Le désespoir des anges, Henri Kénol

Ecrit par Cathy Garcia , le Mercredi, 02 Octobre 2013. , dans Actes Sud, Les Livres, Critiques, La Une Livres, Roman

Le désespoir des anges, avril 2013, 326 pages, 21,80 € . Ecrivain(s): Henri Kénol Edition: Actes Sud

 

Ce roman qui se déroule à Haïti est un roman coup de poing, sans concession, qui nous plonge au cœur de la Cité, ces quartiers à la périphérie de Port-au-Prince, ville qui ne sera jamais citée autrement que par le terme de centre-ville, en opposition à ces ghettos tombés entre les mains de gangs d’une violence qui n’a d’équivalent que la misère dont ils sont issus. Peu importe la qualité de la graine, pour survivre dans ce terreau-là, elle ne pourra devenir que mauvaise. Des gangs qui maintiennent leur pouvoir tout en servant, chef après chef, car les têtes tombent vite, le Président et ses sbires, y compris leurs intérêts étrangers, chez qui là aussi, sinon plus, trafic, violence et corruption sont les maîtres mots. Ainsi les gangs fournissent d’innombrables mains sales et promptes à faire parler fusils et machettes, les malheureusement trop fameuses « chimères » d’un président dont le nom ne sera pas cité. Qu’importe, l’histoire se répète à Haïti comme ailleurs. Des hommes de mains pour semer la terreur dans la population, faire taire des opposants et manifestants gênants.
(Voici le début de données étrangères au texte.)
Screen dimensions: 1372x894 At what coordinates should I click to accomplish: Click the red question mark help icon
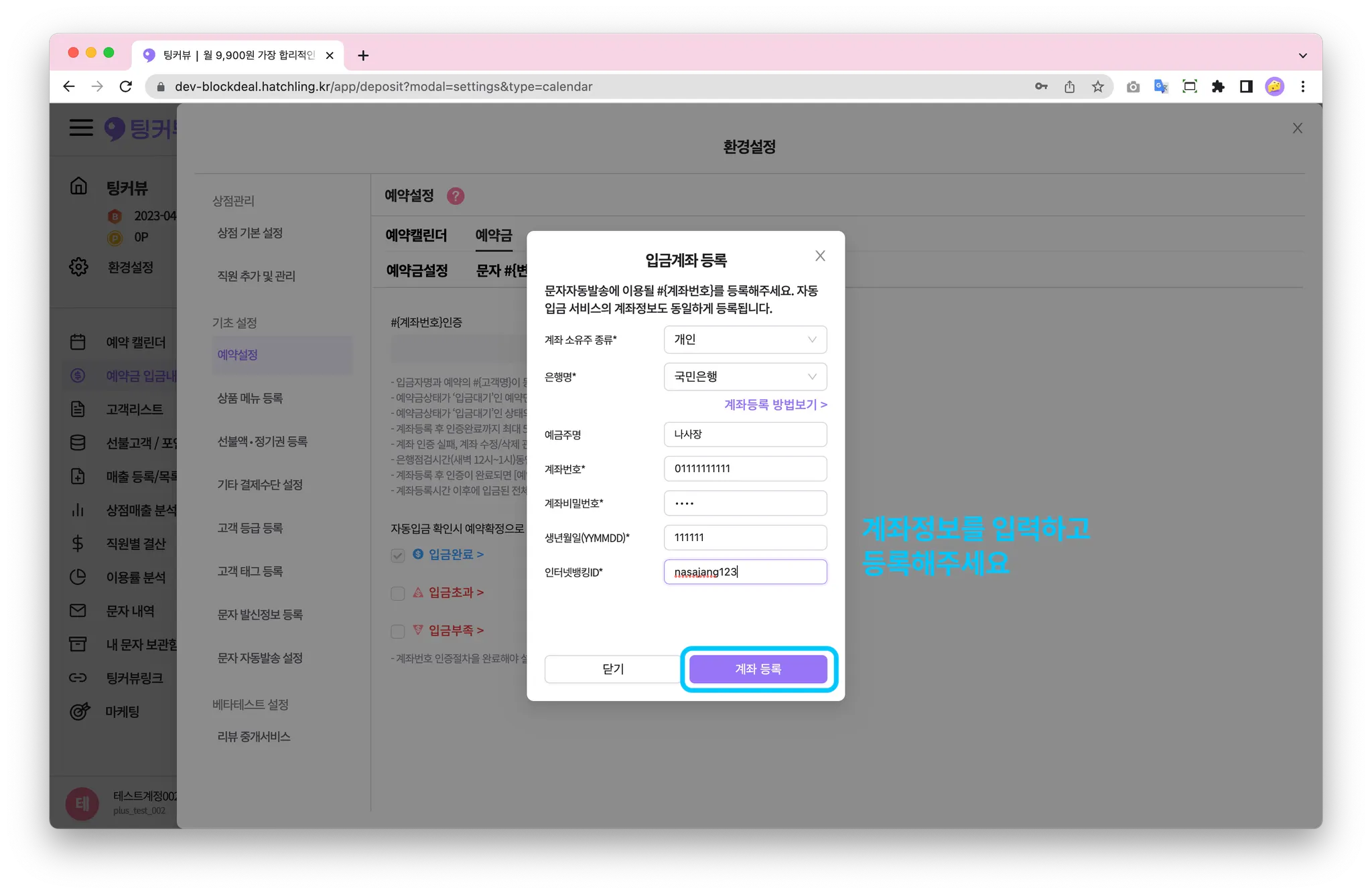pos(456,196)
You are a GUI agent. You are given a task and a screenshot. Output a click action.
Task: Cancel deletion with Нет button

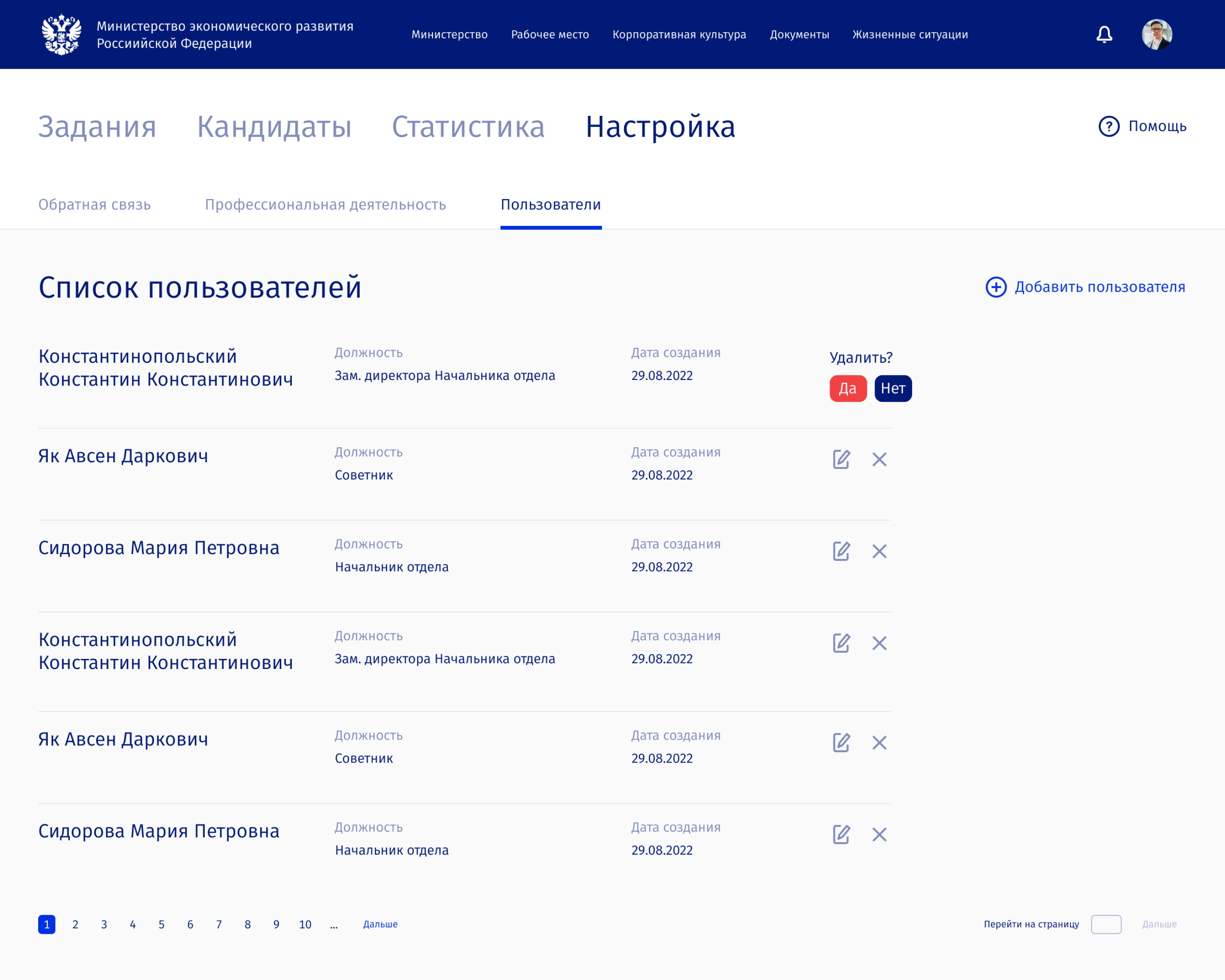point(892,389)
En échange, les zotobrés, les notables, ferment les yeux sur les abominations commises dans les territoires-prison qui sont sous contrôle des gangs, ces quartiers miséreux et cette population dont personne ne veut ailleurs, ils y envoient parfois discrètement des bulldozers pour enterrer les morts et cacher les charniers quand ils sont trop nombreux…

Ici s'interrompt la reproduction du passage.